Figure 4. Characterization of MSC-derived EVs.

(a) Size distribution of resting and primed EVs obtained by NTA. (b) Immunoblot analysis of Giantin, LAMP1, Alix, GRP78, HSP70 and CD9 expression in resting and primed MSCs and purified EVs. This blot is representative of three independent experiments showing the same trends. (c) Representative plots of the immunophenotypic analysis of MSC-derived EVs showing the expression profile of a specific exosome marker (CD63), mesenchymal stromal cell markers (CD73, CD90 and CD105), adhesion molecules (ICAM-1 and VCAM-1) and MHC class I and II (HLA-ABC and HLA-DR, respectively). The histograms display the isotopic controls (dotted curve) and specific markers of resting (filled curve) and primed (black curve) EVs. (d) Graph showing quantitative differences of EV release between resting and primed MSCs. Data represented as mean ± SEM of ratio between number of EVs and number of cells of origin obtained from 33 independent experiments. ^***P < 0.001.

Figure 5. Immunosuppressive properties of MSC-derived EVs.

EVs were purified from resting and primed MSCs and added to unfractionated PBMCs or sorted-T, B and NK cells that were activated by specific stimuli (1 × 10⁴:3 × 10⁶ IEC:EV ratio). At the end of co-cultures, the cells were harvested and IEC proliferation was assessed by FACS analysis. CFSE fluorescence was analyzed after 4 days for PBMCs, T and B cells (a–c, respectively), while for NK cells (d) the fluorescence was analyzed after 6 days of co-culture.

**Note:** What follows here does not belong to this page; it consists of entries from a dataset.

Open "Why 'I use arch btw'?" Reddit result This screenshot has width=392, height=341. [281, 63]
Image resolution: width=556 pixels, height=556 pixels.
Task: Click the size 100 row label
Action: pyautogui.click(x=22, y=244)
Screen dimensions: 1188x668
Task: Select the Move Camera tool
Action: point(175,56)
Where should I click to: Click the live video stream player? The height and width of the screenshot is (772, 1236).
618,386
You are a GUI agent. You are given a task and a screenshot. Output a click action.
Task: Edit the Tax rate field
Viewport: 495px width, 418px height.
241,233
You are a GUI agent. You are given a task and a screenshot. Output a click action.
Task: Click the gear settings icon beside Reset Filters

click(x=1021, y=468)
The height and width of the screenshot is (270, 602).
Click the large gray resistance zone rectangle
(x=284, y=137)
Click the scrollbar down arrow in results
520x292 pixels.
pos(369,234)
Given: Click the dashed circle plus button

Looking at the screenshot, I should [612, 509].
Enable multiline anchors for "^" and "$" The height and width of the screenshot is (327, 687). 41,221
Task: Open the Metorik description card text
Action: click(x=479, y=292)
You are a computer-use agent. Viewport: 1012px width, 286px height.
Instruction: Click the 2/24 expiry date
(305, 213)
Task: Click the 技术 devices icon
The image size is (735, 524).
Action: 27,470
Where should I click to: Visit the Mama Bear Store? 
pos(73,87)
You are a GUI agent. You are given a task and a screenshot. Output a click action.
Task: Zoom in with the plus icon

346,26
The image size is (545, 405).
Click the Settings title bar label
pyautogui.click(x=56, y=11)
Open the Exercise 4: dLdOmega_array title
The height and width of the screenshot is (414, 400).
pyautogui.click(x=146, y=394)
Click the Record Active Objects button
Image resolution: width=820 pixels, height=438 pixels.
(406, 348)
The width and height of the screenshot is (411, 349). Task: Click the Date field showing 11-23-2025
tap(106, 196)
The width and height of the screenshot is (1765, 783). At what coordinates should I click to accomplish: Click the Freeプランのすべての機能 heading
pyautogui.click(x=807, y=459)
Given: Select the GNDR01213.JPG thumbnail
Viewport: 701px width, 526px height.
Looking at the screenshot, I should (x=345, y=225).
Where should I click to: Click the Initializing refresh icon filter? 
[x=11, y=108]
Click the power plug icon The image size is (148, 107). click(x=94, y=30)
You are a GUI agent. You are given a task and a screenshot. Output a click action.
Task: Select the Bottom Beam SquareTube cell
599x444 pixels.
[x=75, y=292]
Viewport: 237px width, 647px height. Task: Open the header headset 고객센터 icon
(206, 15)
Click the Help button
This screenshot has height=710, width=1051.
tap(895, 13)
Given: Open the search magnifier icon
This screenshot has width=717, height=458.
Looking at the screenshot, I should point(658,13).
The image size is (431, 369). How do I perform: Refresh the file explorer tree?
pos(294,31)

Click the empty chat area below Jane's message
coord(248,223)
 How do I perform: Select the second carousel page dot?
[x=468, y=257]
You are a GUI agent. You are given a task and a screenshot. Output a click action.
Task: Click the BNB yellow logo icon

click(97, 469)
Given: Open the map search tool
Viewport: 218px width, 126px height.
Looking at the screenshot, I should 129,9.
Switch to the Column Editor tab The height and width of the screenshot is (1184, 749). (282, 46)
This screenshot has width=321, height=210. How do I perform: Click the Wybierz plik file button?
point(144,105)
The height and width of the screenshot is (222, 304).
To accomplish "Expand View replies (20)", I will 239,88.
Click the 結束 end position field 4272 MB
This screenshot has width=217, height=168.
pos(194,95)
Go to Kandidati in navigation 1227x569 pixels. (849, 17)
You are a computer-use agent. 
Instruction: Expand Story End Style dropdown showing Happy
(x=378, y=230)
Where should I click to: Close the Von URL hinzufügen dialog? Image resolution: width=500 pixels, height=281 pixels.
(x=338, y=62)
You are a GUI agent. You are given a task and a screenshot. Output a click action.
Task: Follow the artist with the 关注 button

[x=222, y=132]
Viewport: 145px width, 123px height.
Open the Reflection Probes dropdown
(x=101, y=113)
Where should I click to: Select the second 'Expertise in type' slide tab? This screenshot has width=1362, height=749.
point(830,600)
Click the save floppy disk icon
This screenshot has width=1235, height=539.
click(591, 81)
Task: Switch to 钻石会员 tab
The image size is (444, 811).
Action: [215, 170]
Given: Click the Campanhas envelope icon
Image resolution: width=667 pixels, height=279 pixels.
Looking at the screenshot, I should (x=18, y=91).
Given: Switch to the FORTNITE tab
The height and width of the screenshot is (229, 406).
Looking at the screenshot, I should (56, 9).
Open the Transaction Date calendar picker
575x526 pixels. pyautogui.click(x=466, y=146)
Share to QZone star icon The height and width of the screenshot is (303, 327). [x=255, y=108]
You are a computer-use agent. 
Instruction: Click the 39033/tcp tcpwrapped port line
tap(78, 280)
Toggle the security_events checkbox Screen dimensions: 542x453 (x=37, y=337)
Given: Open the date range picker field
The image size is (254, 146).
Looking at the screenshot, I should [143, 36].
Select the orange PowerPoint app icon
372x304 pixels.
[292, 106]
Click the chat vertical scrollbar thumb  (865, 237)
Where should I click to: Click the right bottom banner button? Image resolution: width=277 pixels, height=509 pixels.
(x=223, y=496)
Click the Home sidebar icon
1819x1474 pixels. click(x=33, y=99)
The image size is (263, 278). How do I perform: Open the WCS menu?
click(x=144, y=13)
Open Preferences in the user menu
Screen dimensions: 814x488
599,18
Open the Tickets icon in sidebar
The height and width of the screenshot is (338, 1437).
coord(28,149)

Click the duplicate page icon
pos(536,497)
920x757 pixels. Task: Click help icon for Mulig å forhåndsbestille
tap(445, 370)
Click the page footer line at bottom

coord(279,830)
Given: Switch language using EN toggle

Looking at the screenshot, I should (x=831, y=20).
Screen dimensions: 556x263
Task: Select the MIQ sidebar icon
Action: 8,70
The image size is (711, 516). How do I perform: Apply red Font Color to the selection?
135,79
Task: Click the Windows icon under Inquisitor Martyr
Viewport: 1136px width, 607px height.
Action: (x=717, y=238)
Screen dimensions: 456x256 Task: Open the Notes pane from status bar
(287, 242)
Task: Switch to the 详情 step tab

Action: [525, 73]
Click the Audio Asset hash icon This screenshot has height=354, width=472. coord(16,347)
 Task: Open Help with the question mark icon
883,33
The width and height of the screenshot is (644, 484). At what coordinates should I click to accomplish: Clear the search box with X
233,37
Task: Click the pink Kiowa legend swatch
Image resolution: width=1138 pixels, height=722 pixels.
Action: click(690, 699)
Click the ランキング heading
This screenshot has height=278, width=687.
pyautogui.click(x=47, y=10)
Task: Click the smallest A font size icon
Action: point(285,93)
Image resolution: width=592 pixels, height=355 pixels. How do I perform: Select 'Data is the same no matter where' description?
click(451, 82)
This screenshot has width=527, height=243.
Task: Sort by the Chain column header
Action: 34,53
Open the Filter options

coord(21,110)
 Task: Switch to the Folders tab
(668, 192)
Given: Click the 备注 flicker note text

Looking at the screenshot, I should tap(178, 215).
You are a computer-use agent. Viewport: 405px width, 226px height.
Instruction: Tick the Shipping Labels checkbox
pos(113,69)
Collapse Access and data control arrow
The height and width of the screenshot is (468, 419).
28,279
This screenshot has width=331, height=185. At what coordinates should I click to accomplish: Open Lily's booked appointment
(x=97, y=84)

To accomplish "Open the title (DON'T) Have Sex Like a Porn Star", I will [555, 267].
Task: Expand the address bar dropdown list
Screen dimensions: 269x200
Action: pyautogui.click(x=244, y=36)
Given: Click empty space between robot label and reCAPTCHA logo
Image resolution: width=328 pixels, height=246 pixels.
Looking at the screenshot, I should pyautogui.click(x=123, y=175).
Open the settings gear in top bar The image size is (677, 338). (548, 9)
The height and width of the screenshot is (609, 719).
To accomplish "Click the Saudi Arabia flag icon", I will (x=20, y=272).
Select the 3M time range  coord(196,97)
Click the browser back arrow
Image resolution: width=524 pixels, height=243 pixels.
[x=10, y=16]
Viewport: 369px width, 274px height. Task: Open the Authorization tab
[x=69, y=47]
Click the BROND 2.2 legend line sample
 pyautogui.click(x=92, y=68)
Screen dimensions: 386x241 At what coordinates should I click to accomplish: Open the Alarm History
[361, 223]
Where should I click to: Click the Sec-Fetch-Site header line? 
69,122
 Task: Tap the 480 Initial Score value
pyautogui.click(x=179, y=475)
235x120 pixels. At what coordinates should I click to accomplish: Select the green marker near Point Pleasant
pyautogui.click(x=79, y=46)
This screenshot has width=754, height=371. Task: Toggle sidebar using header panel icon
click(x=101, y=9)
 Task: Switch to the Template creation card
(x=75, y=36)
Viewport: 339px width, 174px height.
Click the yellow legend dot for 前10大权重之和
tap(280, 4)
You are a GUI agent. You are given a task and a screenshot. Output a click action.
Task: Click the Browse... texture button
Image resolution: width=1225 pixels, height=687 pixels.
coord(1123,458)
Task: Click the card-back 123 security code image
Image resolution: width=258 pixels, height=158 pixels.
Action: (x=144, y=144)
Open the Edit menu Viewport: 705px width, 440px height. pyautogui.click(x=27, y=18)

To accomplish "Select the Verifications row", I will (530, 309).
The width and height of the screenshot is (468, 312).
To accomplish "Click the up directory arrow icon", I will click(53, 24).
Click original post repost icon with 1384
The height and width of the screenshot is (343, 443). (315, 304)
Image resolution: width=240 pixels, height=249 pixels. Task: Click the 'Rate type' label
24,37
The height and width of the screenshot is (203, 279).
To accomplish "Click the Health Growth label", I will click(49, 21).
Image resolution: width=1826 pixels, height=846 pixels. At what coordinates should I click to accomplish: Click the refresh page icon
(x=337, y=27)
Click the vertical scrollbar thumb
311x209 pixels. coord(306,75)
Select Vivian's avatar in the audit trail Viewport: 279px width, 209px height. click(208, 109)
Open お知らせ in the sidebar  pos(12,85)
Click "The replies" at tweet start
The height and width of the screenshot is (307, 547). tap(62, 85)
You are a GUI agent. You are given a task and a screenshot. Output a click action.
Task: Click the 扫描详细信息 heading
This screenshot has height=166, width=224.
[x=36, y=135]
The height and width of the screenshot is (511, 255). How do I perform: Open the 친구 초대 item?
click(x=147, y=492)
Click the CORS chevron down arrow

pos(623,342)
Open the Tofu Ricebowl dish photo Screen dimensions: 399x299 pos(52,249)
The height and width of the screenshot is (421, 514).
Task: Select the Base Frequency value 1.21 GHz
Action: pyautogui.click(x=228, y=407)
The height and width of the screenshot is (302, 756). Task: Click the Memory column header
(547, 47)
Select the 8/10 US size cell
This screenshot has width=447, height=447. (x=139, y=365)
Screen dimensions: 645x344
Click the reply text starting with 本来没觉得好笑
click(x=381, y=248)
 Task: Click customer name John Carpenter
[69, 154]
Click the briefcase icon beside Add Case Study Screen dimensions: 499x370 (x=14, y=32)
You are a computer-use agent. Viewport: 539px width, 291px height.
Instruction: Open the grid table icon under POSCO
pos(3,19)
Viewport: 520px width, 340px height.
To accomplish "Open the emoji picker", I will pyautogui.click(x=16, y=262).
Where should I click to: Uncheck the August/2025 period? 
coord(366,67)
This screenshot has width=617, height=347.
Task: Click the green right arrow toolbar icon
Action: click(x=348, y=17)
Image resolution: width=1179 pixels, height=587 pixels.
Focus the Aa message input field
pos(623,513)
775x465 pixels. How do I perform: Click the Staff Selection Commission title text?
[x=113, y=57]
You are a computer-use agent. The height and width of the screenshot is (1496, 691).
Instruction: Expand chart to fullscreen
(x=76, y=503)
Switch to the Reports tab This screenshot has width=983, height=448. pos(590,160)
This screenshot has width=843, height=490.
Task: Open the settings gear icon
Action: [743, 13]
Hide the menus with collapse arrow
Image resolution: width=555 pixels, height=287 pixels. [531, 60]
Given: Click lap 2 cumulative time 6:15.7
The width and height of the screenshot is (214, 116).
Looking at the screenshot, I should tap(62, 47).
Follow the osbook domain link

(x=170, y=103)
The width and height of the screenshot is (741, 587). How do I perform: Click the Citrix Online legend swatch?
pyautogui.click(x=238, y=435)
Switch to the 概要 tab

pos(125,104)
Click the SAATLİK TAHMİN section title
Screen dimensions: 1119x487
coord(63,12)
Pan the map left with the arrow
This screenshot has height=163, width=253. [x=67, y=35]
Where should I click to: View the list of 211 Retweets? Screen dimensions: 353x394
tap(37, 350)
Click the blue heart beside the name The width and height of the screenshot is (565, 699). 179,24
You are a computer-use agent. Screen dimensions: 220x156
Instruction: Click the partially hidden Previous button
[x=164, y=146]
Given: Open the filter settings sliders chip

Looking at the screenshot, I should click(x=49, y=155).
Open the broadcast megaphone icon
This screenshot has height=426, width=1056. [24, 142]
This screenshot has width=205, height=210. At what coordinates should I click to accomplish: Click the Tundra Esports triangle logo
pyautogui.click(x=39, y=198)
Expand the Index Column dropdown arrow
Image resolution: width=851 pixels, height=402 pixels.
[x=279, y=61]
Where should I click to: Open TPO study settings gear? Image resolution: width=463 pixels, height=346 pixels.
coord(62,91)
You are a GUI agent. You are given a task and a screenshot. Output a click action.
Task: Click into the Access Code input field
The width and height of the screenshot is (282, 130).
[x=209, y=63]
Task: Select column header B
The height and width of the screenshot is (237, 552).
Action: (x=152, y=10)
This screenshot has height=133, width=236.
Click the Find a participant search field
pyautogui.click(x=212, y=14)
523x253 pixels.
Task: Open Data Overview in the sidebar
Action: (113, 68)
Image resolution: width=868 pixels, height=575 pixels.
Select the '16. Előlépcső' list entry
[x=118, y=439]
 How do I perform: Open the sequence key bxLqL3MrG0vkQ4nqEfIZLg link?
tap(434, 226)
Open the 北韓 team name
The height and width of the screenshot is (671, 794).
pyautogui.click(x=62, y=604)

The results are expressed as relative proliferation percentage of IECs, normalized to IEC cultured alone (100%). Error bars represented mean ± SEM of six for PBMCs, and five for sorted-T, NK cells and B cells independent experiments. ^*P < 0.05, ^**P < 0.01, ^***P < 0.001.

Figure 6. Effect of EVs on immunomodulatory properties of MSCs.

(a) Methodological approach to induce MSC priming with EVs (as described in Materials and Methods section). (b) Immunophenotypic analysis of MSCs exposed to resting or primed EVs. IFN-γ/TNF-α-treated MSCs were used as positive control. The histograms show the isotopic controls (dotted curve) and specific markers of control (filled curve) or treated (black curve) MSCs derived from three independent experiments. (c) Resting and primed EVs were incubated with resting MSCs to induce the immunosuppressive phenotypic switch. After 48 hours, sorted-T, -B and –NK cells were added to MSC cultures to assess their immunomodulatory properties. IFN-γ/TNF-α-treated MSCs were used as positive control. CFSE fluorescence was analyzed after 6 days for T and NK, while for B cells the fluorescence was analyzed after 4 days of co-culture. The results are expressed as percentage of relative increase in MSC immunosuppression, normalized to the effect of untreated MSC on IECs (100%). Error bars represented mean ± SEM of five independent experiments. ^*P < 0.05, ^***P < 0.001.